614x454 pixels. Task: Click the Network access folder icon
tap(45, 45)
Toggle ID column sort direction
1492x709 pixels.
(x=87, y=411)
------------------------------------------------------------------------
▶ **Problem requirements**: Please set out all the items above as a numbered list, leaving out any blank lines.

▶ **Result of this task**:
1. 614x454 pixels. Task: Click the Network access folder icon
2. tap(45, 45)
3. Toggle ID column sort direction
4. 1492x709 pixels.
5. (x=87, y=411)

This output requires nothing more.